== Task prompt ==
Please reproduce the lines below, starting at the line that contains "This screenshot has height=1334, width=2576." and ending at the line that contains "pyautogui.click(x=958, y=241)", with both of those included.

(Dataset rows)
---+---

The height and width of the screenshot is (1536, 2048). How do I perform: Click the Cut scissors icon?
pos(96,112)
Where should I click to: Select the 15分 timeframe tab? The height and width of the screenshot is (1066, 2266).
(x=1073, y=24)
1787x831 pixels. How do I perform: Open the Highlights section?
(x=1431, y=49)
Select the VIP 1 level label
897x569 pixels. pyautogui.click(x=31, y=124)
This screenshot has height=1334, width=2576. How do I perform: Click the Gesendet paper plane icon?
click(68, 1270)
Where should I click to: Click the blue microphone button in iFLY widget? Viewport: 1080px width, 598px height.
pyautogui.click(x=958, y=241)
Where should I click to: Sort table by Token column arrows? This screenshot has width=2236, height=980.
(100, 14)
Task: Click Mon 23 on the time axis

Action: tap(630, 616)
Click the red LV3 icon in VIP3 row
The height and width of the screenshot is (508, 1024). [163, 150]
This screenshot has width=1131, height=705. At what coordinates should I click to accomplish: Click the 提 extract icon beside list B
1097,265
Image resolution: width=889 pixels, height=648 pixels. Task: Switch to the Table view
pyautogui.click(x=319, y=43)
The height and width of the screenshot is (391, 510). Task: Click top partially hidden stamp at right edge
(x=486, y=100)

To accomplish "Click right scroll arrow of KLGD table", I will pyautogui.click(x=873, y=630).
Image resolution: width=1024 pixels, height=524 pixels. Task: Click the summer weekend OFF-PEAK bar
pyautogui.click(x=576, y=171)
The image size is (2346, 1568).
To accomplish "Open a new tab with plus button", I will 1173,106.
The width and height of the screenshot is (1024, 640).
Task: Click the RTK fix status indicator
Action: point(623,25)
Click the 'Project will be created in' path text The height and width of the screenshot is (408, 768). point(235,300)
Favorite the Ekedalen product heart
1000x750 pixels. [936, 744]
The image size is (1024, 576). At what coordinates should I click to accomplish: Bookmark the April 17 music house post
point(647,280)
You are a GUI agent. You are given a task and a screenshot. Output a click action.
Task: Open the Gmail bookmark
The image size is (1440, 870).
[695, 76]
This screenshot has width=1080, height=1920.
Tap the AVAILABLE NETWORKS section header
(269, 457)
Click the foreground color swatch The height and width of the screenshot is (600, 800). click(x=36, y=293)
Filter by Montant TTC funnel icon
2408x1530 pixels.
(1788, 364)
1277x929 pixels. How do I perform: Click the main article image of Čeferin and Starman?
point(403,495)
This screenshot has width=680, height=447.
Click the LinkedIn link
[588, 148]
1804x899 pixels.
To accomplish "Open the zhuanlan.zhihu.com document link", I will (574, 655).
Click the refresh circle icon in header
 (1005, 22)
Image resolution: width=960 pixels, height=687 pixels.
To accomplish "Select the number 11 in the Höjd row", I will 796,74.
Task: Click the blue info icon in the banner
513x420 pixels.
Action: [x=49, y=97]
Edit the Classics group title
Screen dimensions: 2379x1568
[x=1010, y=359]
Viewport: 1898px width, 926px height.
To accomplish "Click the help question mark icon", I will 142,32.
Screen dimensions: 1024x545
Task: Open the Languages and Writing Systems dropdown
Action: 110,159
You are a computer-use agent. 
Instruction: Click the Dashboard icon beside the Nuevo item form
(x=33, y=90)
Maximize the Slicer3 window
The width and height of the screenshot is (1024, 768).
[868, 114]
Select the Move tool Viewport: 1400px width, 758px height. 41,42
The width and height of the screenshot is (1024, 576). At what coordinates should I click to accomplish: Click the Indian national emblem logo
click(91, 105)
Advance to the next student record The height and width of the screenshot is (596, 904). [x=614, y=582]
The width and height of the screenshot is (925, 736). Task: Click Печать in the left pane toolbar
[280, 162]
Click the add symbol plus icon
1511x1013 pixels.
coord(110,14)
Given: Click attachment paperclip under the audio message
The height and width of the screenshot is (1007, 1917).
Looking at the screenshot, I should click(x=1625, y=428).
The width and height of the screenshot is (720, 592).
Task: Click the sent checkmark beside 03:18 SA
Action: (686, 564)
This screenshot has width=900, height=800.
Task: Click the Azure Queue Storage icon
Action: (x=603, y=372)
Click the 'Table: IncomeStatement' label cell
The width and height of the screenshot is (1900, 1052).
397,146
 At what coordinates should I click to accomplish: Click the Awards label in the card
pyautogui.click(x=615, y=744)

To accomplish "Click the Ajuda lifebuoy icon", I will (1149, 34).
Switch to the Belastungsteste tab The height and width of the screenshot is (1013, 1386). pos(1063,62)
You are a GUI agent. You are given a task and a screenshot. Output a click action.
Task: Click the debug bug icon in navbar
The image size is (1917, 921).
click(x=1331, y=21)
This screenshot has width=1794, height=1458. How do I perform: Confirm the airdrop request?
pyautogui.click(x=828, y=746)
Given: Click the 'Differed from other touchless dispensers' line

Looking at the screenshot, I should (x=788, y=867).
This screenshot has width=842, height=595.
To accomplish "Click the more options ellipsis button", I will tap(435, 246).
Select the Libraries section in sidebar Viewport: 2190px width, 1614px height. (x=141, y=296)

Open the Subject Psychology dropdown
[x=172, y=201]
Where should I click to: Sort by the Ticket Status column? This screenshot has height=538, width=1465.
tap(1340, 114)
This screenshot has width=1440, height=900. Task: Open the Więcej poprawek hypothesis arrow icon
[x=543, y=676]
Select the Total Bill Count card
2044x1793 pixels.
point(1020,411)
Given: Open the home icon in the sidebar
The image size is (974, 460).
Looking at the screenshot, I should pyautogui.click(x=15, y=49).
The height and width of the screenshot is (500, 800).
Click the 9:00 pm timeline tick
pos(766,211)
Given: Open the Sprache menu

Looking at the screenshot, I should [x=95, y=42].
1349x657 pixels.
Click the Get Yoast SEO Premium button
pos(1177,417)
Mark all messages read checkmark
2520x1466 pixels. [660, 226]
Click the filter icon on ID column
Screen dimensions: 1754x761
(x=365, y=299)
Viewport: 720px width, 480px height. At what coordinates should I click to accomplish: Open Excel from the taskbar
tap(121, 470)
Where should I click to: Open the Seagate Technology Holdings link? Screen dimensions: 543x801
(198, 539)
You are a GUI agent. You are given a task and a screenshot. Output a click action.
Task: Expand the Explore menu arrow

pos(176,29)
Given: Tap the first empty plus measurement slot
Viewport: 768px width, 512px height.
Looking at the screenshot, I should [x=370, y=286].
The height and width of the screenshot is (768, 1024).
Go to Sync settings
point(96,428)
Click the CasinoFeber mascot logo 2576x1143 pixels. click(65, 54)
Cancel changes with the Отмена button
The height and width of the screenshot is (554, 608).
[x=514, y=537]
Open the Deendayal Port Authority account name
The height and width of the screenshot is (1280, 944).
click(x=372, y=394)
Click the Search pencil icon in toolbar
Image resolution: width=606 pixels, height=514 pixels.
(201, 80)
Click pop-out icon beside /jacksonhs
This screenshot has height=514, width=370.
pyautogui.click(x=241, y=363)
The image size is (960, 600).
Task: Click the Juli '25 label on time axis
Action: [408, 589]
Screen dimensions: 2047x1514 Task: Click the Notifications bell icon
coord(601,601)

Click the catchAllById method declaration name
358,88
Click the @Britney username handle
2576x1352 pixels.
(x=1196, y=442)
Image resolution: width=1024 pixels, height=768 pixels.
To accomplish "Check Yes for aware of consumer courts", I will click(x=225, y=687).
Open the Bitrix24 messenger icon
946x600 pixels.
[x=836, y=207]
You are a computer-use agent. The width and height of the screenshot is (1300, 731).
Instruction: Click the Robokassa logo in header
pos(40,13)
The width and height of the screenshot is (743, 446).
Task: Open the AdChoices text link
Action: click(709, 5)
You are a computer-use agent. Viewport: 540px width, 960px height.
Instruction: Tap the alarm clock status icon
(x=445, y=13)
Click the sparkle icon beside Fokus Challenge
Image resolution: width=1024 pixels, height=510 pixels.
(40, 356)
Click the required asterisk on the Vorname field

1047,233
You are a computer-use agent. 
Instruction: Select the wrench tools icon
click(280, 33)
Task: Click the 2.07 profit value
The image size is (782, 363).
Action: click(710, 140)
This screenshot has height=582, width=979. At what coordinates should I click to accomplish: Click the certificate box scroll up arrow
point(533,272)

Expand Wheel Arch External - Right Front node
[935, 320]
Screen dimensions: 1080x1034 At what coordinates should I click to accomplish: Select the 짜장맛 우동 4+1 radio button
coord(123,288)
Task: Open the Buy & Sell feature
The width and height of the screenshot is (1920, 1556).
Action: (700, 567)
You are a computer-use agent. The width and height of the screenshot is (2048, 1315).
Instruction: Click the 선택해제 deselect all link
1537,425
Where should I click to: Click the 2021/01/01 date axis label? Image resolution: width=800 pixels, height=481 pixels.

---+---

== Exercise output ==
This screenshot has height=1334, width=2576. How do I perform: Click the Gesendet paper plane icon?
click(68, 1270)
Where should I click to: Click the blue microphone button in iFLY widget? Viewport: 1080px width, 598px height.
pyautogui.click(x=958, y=241)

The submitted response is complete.